1 of 1 people found the following review helpful
on 5 January 2014
"The Reason I Jump: The Inner Voice of a Thirteen-Year-Old Boy with Autism" written by Naoki Higishida who was thirteen then is an extraordinary book that from the first hand explains the perplexing behavior of autistic children.
Author manages to show us how the autistic child thinks and feels, how she/he sees world and people around, what these children think about themselves, about passing of time and beauty in general. We will realize how much imagination, empathy and humor these small people have in same time showing how much they need us, our warmth, closeness, patience and understanding.
I know some parents who have autistic children and I always I've always admired their courage and selfless love that is obvious at a glance. With this book I was able to enter that world and to learn lot about social life of children with autism. And what is most important anyone who will read this book will stop thinking about autism through a series of prejudices that are typically associated with it, like children not like to be touched or want to be left alone.

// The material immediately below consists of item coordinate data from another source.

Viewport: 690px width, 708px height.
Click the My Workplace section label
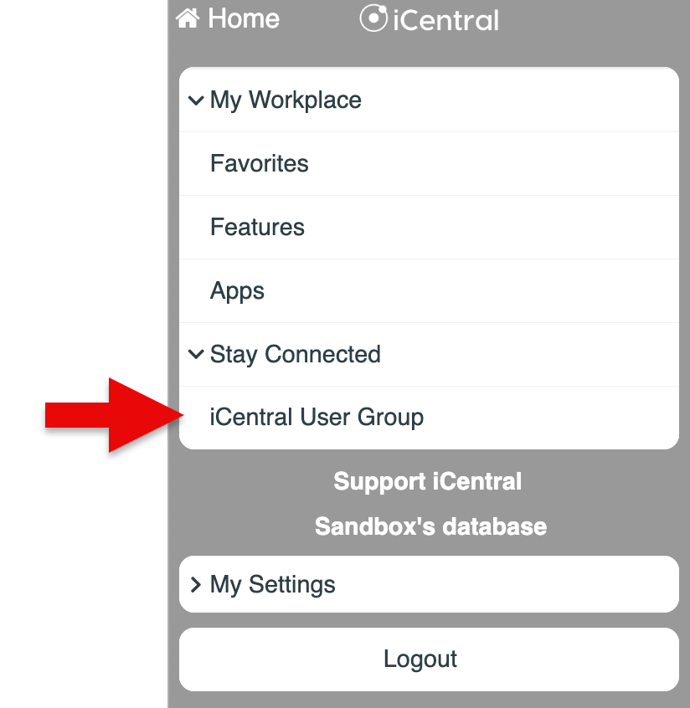(286, 100)
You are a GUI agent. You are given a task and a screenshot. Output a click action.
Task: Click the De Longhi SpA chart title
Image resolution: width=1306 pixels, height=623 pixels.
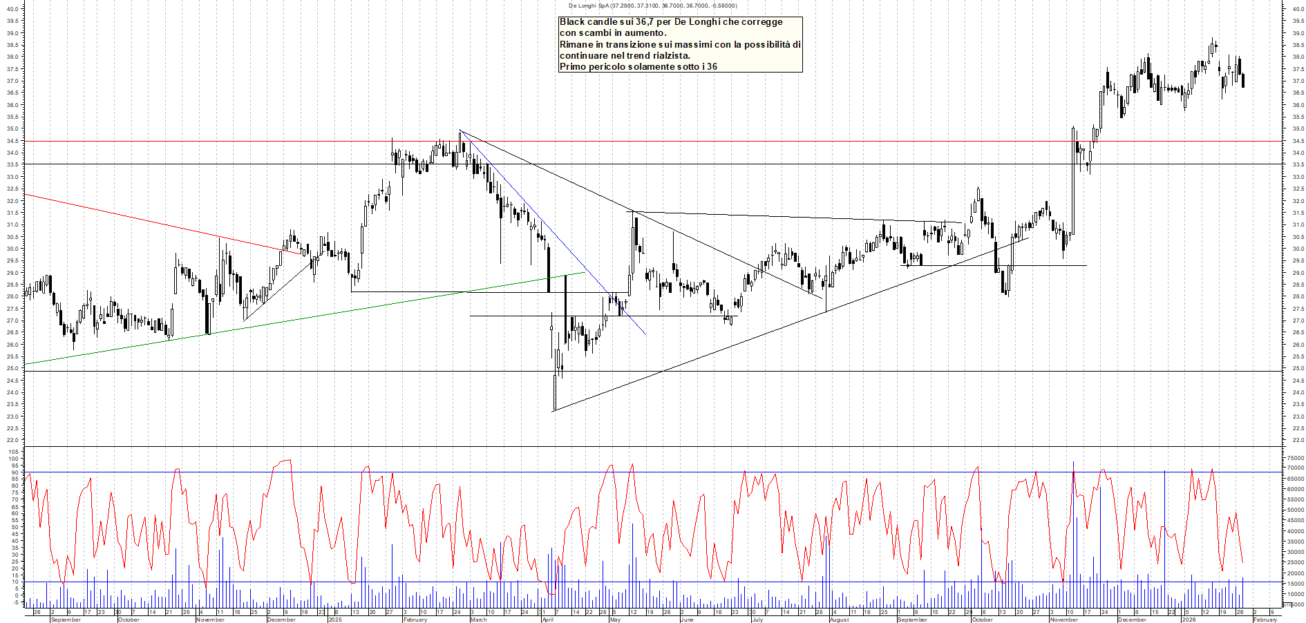(x=652, y=6)
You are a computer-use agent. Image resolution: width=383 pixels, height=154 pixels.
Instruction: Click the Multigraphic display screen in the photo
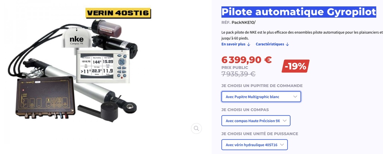(x=98, y=66)
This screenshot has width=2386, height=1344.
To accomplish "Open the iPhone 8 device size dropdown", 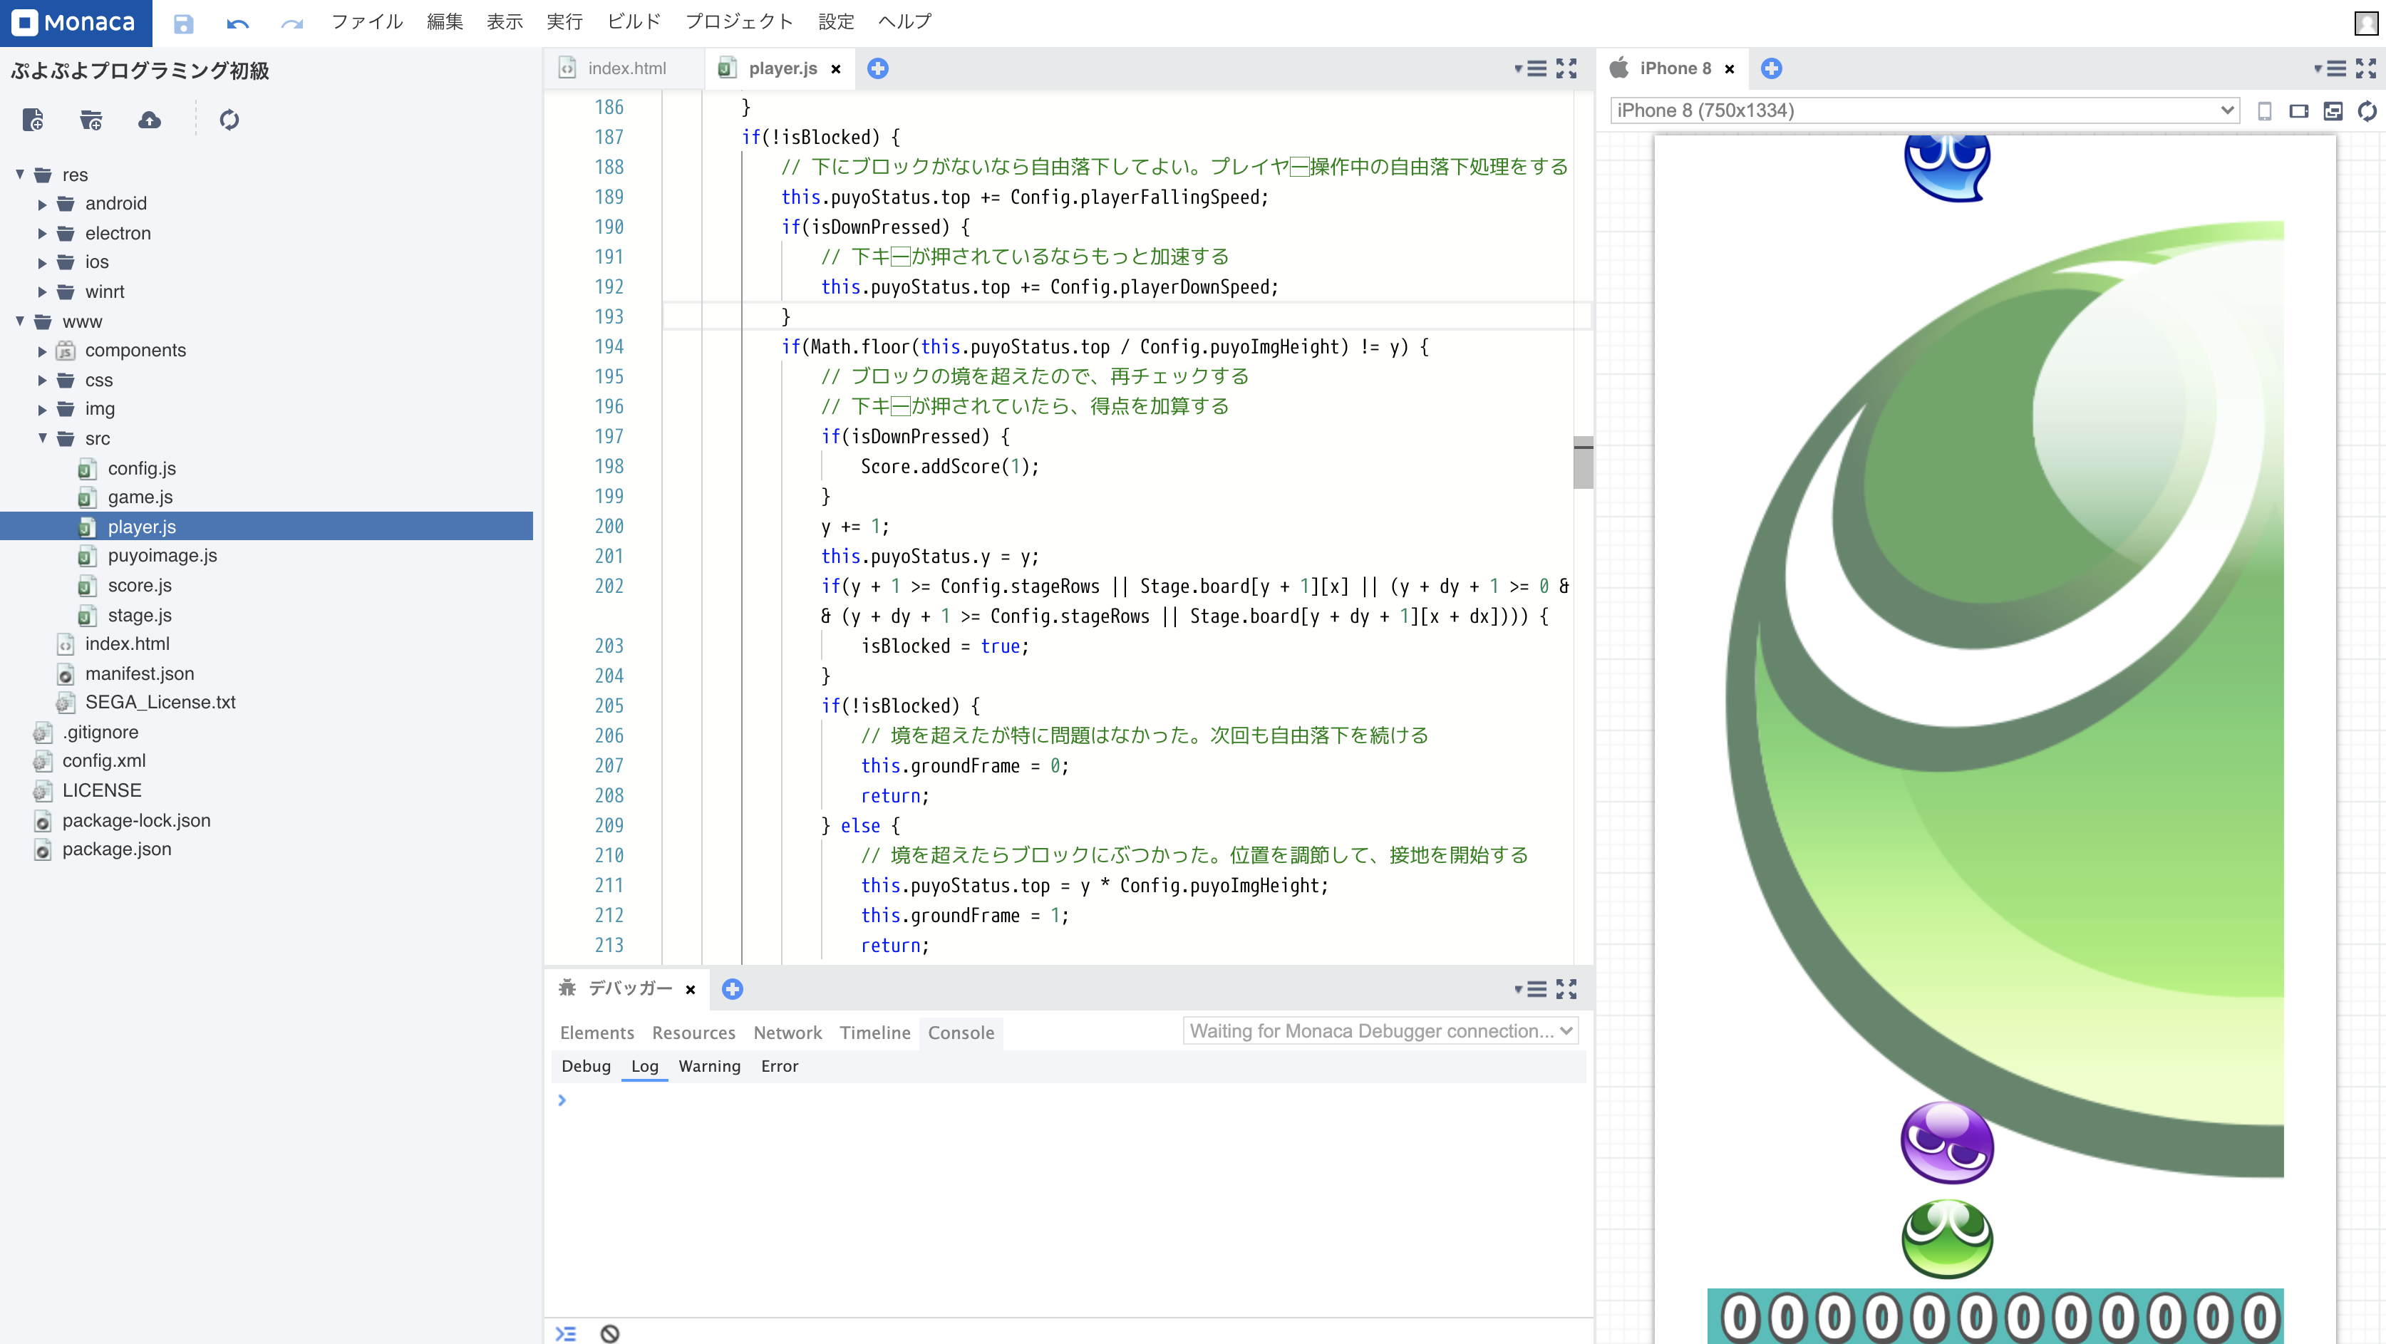I will tap(1924, 110).
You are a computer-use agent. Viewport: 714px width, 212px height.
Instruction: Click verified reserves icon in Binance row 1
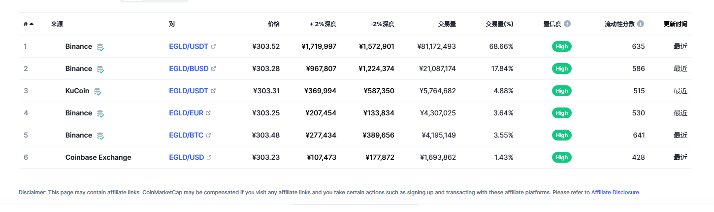[x=100, y=47]
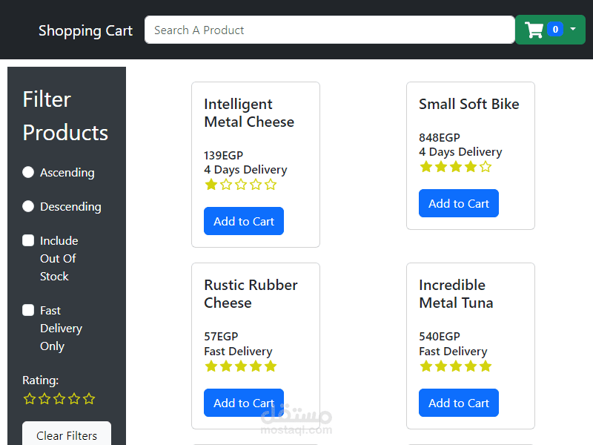This screenshot has width=593, height=445.
Task: Open the cart dropdown menu
Action: 572,30
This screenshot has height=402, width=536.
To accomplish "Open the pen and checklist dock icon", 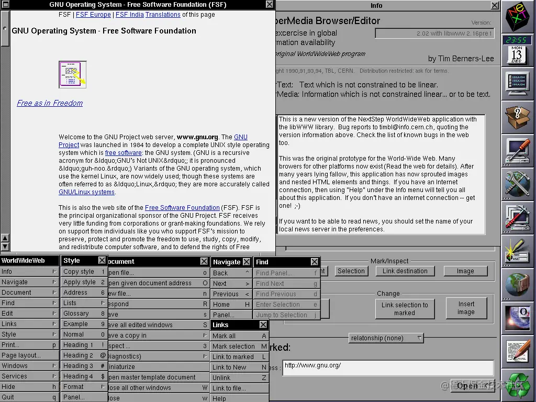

This book is must read to everyone, especially for parents who have recently learned that their child has autism and is very afraid of that. A few books succeed in such an impressive way to break the stereotypes of one disease. After its reading you will understand as much as I did how actually autistic children are warm, smart and sensitive, and how much of the same characteristics they want and need from us.
35 of 40 people found the following review helpful
on 5 July 2013
A real insight into the mind of an autistic person. Beautifully written and a pleasure to read. You can take each section on its own but I read the whole thing straight through. His final story is incredibly touching. A book everyone who knows a person with autism should read.
56 of 65 people found the following review helpful
on 3 July 2013
Wonderful book, helps me to understand why my son seems to suffer so much, and why he might need his alone time.
Also helps to remind us how amazing it is out there.
Should be given to every family as soon as Autism is mentioned for the first time.
Very easy to read, made me smile, and cry, and think.
Naoki should be at the front of everyone's mind when they are looking for answers, maybe in time his name will spring to mind in the same way Temple Grandin does now.
But this is not just a collection of faqs on Autism, the poetry and short stories included are beautiful in themselves.
1 of 1 people found the following review helpful
on 13 August 2014
I'm an autistic sufferer myself and I thought this:
Beautiful, emotional and powerful in its realisation of autism!
It makes you understand how much suffering people with autism go through. I know because I'm often at war with myself.
Higashida beautifully illustrates his points to life's questions with accuracy and understanding. It's enough to make anyone realise how autistic people suffer.
His story at the end is both emotional and powerful in the trauma of death, a sudden and devastating change on the lives of family and friends. Yet he also adds how wonderful the afterlife can be as though you are finally free the life's hardships. He ends with the eloquent message that despite death, hope and life still prevail and the belief of reunion will happen. And that's how this book, this understanding of the genetic human condition that we wish we weren't born with, is a masterpiece in making us see and cope with it more clearly.
Well recommended for anyone with or without autism. You don't know what you're lacking in understanding!